Lundi 27 juin. Oups, je crois que j’ai lésiné sur la crème solaire dans le dos en fin de semaine. Ça tire! Je me rends aux bureaux de la Croix-Rouge tôt en matinée pour travailler sur ma présentation de jeudi sur la collaboration intersectorielle. Celle du lendemain sur mon projet d’évaluation de la référence/contre-référence me semble déjà prête. Pendant ce temps, Magdala s’est mise sur la (re)confirmation de présence par téléphone des personnes invitées à assister à ma présentation finale du lendemain. Puisqu’elle est employée par l’USI, cette tâche lui a été assignée, me libérant pour que je puisse travailler sur autre chose. En après-midi, je réussis à terminer ma présentation du jeudi. Me voilà fin prêt pour la conclusion de mes deux projets en Haïti. Un poids de moins sur mes épaules, puisqu’il ne me reste qu’à présenter le matériel que j’ai préparé, ce qui ne me stresse aucunement. En début de soirée, je me rends sur la terrasse d’Élise pour une autre séance d’entraînement avec mes sympathiques amis expatriés. Nous devons nous rencontrer un peu plus tard à l’Alliance française pour un spectacle d’un groupe français que Corentine, notre amie française, connaît bien. Malheureusement, il commence à pleuvoir avec intensité dès que nous terminons l’entraînement. Je reste donc chez Élise en attendant le concert.

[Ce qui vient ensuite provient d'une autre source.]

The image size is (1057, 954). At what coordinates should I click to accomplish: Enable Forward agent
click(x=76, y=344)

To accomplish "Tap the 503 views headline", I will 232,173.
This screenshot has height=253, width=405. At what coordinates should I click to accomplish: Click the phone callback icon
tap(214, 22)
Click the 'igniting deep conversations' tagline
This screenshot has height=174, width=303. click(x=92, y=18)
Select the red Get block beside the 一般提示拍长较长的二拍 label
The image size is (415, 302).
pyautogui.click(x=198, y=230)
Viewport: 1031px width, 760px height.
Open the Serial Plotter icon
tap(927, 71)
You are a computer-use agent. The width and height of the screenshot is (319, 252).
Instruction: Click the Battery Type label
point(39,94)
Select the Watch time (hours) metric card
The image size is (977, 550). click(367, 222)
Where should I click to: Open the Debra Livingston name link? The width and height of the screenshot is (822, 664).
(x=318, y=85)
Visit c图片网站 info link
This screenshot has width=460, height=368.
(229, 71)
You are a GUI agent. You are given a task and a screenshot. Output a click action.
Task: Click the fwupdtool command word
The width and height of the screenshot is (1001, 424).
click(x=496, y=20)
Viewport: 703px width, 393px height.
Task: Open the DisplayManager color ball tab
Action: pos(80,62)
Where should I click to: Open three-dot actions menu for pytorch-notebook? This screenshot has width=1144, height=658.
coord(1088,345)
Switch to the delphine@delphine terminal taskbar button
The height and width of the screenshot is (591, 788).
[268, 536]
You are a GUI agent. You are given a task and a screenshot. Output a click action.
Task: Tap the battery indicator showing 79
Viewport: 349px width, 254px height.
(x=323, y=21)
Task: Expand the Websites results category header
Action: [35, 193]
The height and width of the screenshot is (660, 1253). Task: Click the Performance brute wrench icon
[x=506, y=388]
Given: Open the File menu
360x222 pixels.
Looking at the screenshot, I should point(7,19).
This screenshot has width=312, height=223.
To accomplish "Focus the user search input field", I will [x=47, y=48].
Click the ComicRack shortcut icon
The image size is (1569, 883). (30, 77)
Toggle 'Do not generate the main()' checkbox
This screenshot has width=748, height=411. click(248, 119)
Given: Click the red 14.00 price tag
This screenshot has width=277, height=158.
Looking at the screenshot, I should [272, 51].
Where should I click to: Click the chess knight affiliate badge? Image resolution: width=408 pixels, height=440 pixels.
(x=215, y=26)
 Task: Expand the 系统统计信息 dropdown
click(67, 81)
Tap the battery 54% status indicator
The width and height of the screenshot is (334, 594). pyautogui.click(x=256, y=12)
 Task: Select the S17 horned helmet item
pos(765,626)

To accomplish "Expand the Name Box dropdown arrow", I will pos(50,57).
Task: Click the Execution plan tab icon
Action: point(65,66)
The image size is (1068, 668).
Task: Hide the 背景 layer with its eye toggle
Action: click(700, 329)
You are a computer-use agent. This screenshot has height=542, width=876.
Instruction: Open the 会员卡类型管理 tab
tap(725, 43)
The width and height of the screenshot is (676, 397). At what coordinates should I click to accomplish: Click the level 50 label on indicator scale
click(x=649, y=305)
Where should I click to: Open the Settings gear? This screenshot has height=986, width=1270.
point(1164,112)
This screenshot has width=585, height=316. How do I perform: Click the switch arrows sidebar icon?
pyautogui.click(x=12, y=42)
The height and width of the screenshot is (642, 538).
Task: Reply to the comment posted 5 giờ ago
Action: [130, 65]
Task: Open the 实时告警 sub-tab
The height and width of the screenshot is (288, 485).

Après une douche, Iker arrive et nous visionnons des vidéos de groupes argentins et basques sur Youtube. Après un bon souper plein de légumes (ça faisait longtemps!), la pluie cesse et nous nous rendons à l’Alliance française. Corentine a les yeux brillants, d’autant plus que le groupe l’invite à chanter un extrait d’une de leurs chansons. Nous rions, buvons et chantons tous ensemble. Finalement, je retourne chez moi vers 23h. Le chauffeur Barthelemy, qui a toujours été très timide et discret, n’a pas cessé de me parler. Je crois que celui-ci était gêné de son français et est maintenant bien heureux de pouvoir communiquer en créole avec moi. Encore une autre preuve que des portes s’ouvrent lorsqu’on apprend les bases de la langue locale…!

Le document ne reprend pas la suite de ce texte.